(GIVEN RECORDS)
┄┄┄┄┄┄┄┄┄┄┄┄┄┄┄┄┄┄┄┄

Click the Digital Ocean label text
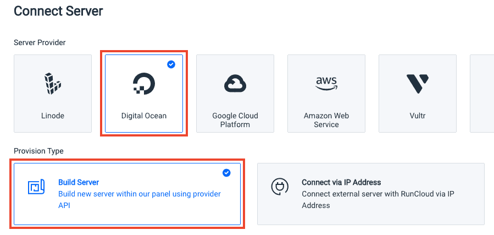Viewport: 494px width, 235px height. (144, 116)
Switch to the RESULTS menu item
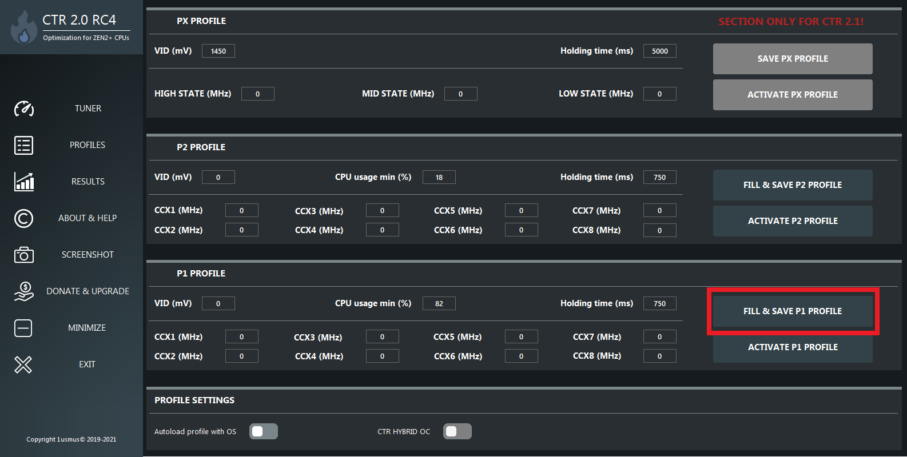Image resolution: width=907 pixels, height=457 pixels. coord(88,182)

┄┄┄┄┄┄┄┄┄┄┄┄┄┄┄┄┄┄┄┄

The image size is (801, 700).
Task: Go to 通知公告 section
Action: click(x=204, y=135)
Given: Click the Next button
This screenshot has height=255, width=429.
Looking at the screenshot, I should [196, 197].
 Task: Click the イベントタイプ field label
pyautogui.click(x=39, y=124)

┄┄┄┄┄┄┄┄┄┄┄┄┄┄┄┄┄┄┄┄

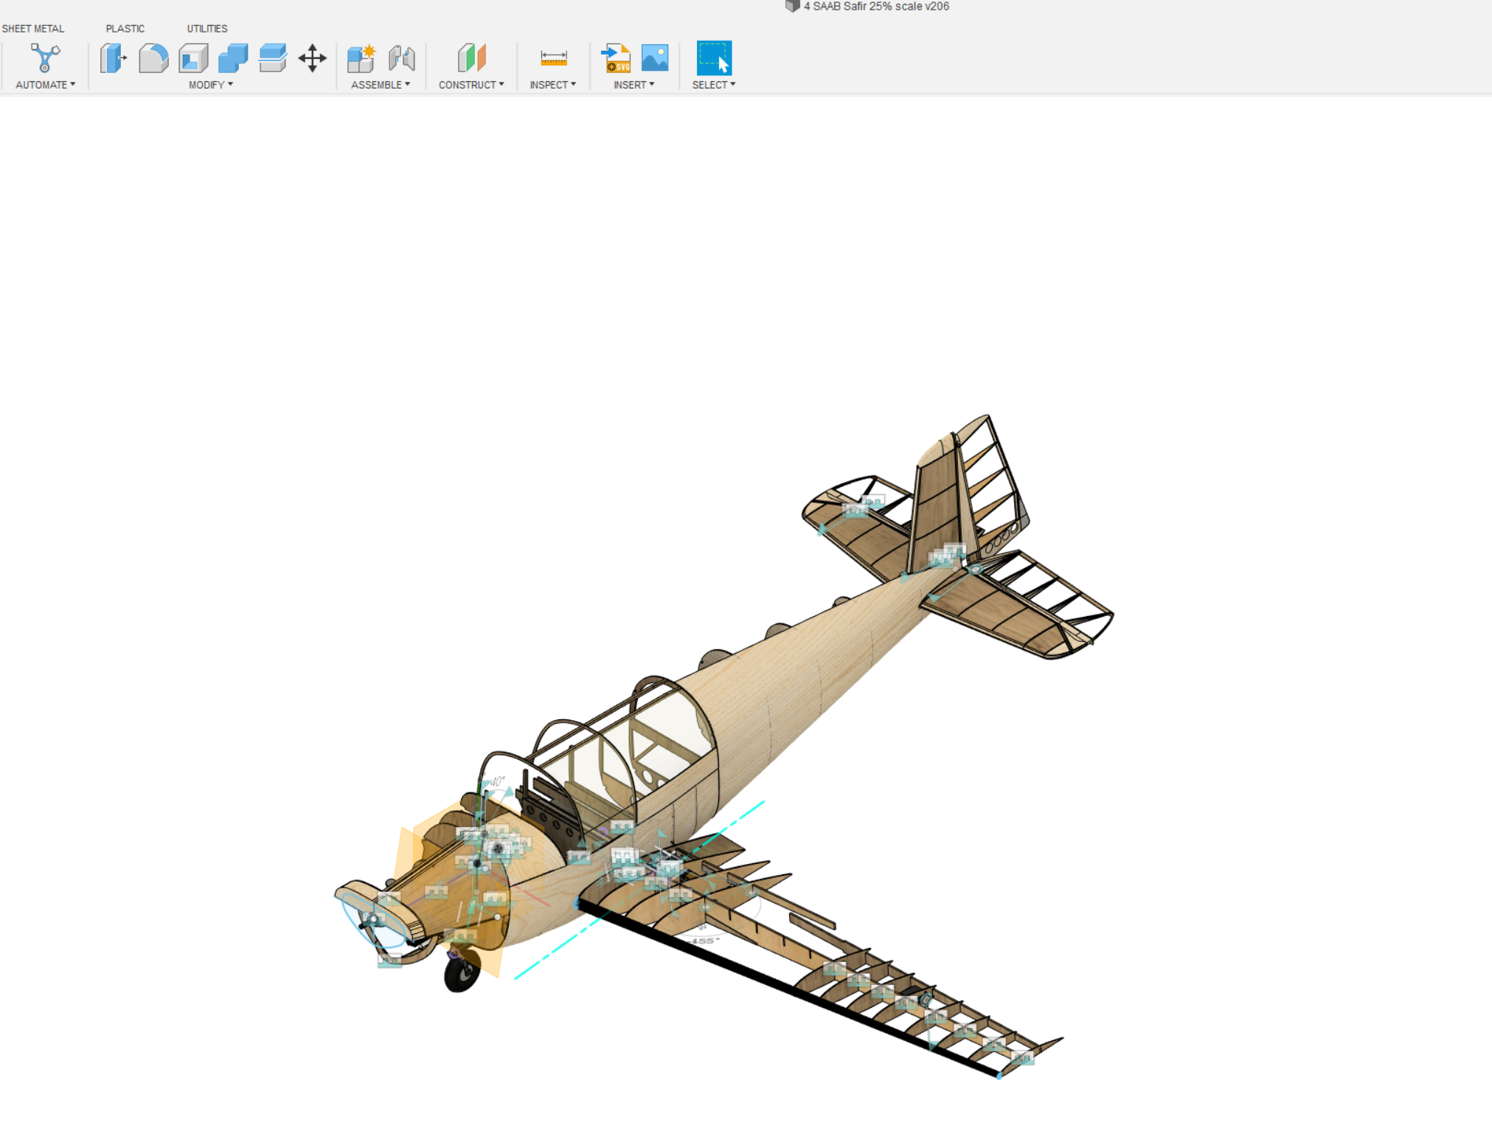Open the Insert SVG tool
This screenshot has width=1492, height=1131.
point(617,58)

┄┄┄┄┄┄┄┄┄┄┄┄┄┄┄┄┄┄┄┄

(EXERCISE DETAILS) In the data between the line holding "Open the Insert SVG tool" and the line holding "point(617,58)", inclusive, change "screenshot" to "image" and write those lines out again with everything else unchanged. Leave the pictures out of your answer.

(EXERCISE RESPONSE)
Open the Insert SVG tool
This image has width=1492, height=1131.
point(617,58)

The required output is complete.